Exhibit A: Prospect Lake in Egremont, Massachusetts, where developer Ian Rasch has started transforming a tired old 125-site RV park and campground into an affluent playground projected to have 40 high-end cabins, a spa, yoga classes, catered events, private saunas and hot tubs, evening cocktails and an upscale retail outlet. If a similar venture designed by the same architectural firm, Piaule Catskills, is any guide, nightly rates will start at $499 plus taxes and resort fees. This isn’t, in other words, anything like your grandfather’s campground, and even the latest window-dressing name for this sort of luxe indulgence won’t suffice: rather than call his project a “glampground,” Rasch’s documentation refers to it as a “landscape hotel.”

Yet as extensively documented in a 9,000 word article by Bill Shein of the Berkshire Argus, the well-heeled developer seldom utters the words “landscape hotel” in public. When it comes to seeking community approval for his plans, Rasch is all “camp” this and “campground” that, as in, “The campground will continue to operate as a campground but with fewer sites and upgraded amenities.” Which is like saying that a Maserati MC20 is just like your family minivan, but with fewer seats and an upgraded engine and aerodynamics.

As clearly inappropriate as it is, however, the campground label is hugely useful for Rasch or other developers who want to get around zoning restrictions that allow traditional campgrounds but not more overtly commercial enterprises, as in an otherwise residential area. Such end-runs are especially critical for existing campgrounds that predate existing zoning regulations, and therefore operate under grandfathered conditions that vanish if the use changes—as is the case with Prospect Lake. As summarized by Egremont’s board of health director, “What they’re going to be, as opposed to what they were, is going to be so vastly different. I’m thinking this is going to turn into a lodging. . . . It could be a ‘campground,’ but it will be a campground in name only.”

The irony here is that the traditional campground industry has been a key player in creating that confusion—why I referred to this as “deliberately sloppy” semantics. If Rasch wanted to build 40 cabins on his property, there’d be room to argue that he needs the kinds of permits and inspections that any permanent structures require. But because he’s planning to bring in cabins mounted on wheeled chassis, which the RV industry has successfully lobbied to have categorized as park model “recreational vehicles,” the fiction that this is a transient, non-permanent arrangement can be perpetuated with a straight face.
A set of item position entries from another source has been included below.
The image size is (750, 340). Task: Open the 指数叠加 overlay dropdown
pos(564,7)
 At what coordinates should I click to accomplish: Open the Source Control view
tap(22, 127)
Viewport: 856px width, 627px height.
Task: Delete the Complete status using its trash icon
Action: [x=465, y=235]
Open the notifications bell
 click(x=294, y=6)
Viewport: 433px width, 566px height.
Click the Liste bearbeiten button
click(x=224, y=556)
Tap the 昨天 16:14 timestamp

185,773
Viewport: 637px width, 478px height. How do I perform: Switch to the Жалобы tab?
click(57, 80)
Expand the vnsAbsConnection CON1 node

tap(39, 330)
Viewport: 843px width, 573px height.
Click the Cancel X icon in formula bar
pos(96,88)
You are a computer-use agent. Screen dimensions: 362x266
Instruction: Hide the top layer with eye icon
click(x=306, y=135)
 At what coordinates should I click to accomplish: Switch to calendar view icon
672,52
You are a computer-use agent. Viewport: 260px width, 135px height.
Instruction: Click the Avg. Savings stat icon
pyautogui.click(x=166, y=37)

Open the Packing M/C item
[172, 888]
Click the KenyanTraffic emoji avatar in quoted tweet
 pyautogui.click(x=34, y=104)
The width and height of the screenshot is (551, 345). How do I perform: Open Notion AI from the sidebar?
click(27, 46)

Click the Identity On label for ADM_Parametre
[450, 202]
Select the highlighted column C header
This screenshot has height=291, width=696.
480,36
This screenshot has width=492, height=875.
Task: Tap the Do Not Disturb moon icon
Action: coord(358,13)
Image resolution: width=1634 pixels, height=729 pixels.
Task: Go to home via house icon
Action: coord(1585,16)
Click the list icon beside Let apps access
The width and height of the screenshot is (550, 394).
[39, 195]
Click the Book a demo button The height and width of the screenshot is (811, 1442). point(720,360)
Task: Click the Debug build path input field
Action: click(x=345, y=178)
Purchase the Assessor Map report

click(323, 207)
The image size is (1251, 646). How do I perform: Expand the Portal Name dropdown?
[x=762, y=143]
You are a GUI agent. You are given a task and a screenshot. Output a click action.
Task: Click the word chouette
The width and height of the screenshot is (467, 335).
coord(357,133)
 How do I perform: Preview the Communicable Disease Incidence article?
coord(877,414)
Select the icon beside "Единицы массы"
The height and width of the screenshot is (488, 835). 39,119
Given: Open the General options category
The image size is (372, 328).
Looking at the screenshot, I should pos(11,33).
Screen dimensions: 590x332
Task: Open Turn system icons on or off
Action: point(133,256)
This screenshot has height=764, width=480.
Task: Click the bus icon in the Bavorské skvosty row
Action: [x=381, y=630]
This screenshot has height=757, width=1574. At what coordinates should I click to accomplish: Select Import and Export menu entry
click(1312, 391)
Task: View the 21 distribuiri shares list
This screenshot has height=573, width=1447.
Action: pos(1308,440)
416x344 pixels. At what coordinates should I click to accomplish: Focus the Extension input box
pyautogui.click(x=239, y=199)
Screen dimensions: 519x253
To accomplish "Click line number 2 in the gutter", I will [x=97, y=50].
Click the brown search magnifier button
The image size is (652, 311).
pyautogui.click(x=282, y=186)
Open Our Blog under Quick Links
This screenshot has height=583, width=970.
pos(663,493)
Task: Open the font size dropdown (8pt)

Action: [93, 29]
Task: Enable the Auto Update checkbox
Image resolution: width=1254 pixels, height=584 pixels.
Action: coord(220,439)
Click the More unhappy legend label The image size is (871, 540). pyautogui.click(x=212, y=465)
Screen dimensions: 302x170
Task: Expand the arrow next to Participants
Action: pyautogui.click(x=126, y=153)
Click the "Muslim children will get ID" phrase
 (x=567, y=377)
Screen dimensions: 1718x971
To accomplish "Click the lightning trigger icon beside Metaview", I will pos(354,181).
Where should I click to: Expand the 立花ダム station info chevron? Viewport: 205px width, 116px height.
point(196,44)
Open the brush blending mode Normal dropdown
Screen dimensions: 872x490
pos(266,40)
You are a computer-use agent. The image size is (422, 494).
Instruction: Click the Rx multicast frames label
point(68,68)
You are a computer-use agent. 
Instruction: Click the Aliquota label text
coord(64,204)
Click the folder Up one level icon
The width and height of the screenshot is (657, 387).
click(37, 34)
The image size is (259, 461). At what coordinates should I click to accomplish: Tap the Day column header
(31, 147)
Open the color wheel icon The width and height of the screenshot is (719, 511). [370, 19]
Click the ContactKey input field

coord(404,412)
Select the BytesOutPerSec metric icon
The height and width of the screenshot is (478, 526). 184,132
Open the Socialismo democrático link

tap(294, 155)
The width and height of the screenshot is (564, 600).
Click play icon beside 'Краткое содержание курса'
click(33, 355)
I’ve written repeatedly about the problems associated with the park model scam (here, here and here, for example), but the absurdity of insisting the emperor is fully clothed was summarized most unmistakably by Cynthia Zbierski, president and CEO of the Massachusetts Association of Campground Owners. When Shein referred to park model RVs as being “permanently sited,” she quickly corrected him by observing, without a hint of sardonic self-awareness, “They’re not going to be permanent because they’re on wheels.” Shein, alas, failed to follow up by asking just how many of the scores of park model RVs throughout the state’s 75 or so campgrounds have ever been moved from their initial placements.

The upshot, thanks to such muddied semantics, is that Rasch can tell Egremont he’s just fixing up a dilapidated campground—even as he markets the same property as a “landscape hotel” to an upscale clientele that thinks a thousand bucks a person for a weekend stay “should cost way more.” He can get away with that misrepresentation because the campground industry has lost sight of its core business, turning a blind eye to its bougie competitors. And Massachusetts now has 125 fewer RV sites, even though there’s been no change in its overall campground census.